A second-order theory of mind agent takes this theory of mind reasoning one step further. He puts himself into the position of his opponent, but also believes that she might be putting herself into his position. In the script, the height of the blue bars indicate the agent’s second-order beliefs.

Based on zero-order, first-order and second-order beliefs, an agent makes different predictions about what his opponent is going to do. The agent must therefore also form beliefs about which of these predictions will yield the best results. An agent’s combined beliefs represent how the different order of theory of mind are combined into a single prediction of his opponent’s actions. In the script, each bar graph depicting an agent’s theory of mind beliefs also indicates the accuracy of the predictions of that particular order of theory of mind, as well as the weight of these predictions in the agent’s next action. For example, a second-order theory of mind agent that has zero weight for his second-order beliefs will ignore his second-order theory of mind, and act as if he were an agent of a lower order of theory of mind.

Although the agents in the script make use of theory of mind, they do not remember the choices of their opponent. Instead, when they see the outcome of a game, they form beliefs about what the opponent is going to do next time and forget what they saw. As an alternative type of agent, a high memory agent is a zero-order theory of mind agent that remembers what his last choice was. That is, the high memory agent forms beliefs about what his opponent is going to do in reaction to him playing each of the possible tokens. In terms of memory, a high memory agent uses about the same amount of space as a second-order theory of mind agent, although this space is used differently. Although the high memory agent is not available in the script on this page, this agent is included in the applet example, which you can download at the bottom of the page.

Controls

The script has a number of controls to allow users to judge the effect of using a higher order of theory of mind on the performance of agents in the limited bidding game.

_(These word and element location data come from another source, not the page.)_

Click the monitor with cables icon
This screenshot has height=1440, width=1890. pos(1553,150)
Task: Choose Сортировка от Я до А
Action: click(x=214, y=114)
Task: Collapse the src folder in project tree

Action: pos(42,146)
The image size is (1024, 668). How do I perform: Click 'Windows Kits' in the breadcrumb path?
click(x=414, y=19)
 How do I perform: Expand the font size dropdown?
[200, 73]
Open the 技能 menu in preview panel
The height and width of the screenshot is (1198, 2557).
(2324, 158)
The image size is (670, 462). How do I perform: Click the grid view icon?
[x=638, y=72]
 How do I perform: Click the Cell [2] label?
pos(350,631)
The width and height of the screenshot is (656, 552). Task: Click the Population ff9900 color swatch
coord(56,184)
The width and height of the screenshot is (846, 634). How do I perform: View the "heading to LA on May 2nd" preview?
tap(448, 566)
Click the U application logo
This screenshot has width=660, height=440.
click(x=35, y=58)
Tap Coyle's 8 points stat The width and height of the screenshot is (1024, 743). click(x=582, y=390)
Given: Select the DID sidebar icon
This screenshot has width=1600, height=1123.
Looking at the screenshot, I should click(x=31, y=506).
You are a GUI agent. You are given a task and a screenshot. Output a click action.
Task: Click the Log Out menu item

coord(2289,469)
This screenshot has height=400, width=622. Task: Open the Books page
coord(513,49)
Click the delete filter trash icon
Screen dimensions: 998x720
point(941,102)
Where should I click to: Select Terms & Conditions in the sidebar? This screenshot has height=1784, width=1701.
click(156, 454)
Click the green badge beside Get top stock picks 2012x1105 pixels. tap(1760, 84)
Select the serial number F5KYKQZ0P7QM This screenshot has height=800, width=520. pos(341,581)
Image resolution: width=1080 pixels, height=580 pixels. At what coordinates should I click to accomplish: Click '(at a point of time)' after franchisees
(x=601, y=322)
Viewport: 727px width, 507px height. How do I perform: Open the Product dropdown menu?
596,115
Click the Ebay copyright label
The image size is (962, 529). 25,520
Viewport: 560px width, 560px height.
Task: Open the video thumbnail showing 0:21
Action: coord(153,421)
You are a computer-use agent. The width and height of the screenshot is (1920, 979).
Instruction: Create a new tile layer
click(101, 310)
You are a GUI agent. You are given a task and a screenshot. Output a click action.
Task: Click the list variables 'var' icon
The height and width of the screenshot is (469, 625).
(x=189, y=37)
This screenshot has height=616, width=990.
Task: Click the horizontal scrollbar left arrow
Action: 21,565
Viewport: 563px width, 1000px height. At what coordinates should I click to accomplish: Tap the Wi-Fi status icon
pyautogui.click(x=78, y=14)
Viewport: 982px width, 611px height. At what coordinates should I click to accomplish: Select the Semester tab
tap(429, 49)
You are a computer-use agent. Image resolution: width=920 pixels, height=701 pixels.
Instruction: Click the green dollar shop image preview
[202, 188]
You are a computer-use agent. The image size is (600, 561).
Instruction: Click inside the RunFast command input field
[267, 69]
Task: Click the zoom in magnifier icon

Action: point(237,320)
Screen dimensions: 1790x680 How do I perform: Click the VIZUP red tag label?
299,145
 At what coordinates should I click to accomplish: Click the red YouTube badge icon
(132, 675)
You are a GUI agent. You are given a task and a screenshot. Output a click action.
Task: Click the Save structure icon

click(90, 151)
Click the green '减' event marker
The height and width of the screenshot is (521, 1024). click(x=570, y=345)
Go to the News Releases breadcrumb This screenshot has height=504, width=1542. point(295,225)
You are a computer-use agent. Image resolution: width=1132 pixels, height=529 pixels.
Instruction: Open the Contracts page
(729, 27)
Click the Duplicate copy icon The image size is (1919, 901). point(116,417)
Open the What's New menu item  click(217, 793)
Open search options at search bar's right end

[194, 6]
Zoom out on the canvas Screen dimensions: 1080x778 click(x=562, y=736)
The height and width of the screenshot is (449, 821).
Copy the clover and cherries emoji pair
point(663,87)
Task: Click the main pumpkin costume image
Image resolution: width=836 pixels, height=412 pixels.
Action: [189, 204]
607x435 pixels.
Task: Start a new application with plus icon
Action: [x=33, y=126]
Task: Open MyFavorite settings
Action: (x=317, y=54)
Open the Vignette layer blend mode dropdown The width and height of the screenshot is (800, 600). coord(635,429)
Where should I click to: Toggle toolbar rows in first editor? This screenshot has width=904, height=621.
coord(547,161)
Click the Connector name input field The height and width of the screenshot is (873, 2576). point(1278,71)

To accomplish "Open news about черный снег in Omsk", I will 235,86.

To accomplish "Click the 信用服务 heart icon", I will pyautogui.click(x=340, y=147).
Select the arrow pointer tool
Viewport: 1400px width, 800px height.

  • Player 1/2 theory of mind: The radio buttons determine the order of theory of mind of the two players. Players can be any order of theory of mind up to second-order. Additionally, the second player can be controlled by a human user.
  • Learning speed: Determines how quickly an agent changes his beliefs based on new information. A learning speed of 0.0 means that an agent does not learn at all, and will always do the same thing. An agent with learning speed 1.0 on the other hand believes that the previous game gives him all the information he needs to predict his opponent’s behavior. Agents do not try to model the learning speed of their opponent; if the two agents have different learning speeds, they will not be able to correctly model the beliefs of their opponent.
  • Reset game: Resets the game to the start situation. The score and accuracy information is reset to zero as well.
  • Start/Stop: Starts or stops the automatic play of limited bidding games. This can only be done when player two is not user-controlled.
  • Play round: Play one game of limited bidding. This can only be done when player two is not user-controlled.
  • Token buttons: When player 2 is user-controlled, selecting one of the available orange numbered tokens performs a move in the game.
  • Show mental content: A human player can use the graphs to determine what the agent believes that the human player will do next, or what a computer agent would believe if he were the one to play next instead of the human player. For a human player, the game is more challenging if the graphs are not visible.

With the applet, you can see how agents perform better when their theory of mind level increases. The applet also shows that second-order theory of mind agents outperform agents with more memory in Limited Bidding, even though they don’t do better in simple games like Rock-paper-scissors.

An older version of the limited bidding script is available as a Java applet. However, for security reasons, many browsers no longer allow Java applets to be run from a web browser. The Limited Bidding applet can be still be downloaded for offline use. As an additional feature, this Java implementation also includes high memory agents.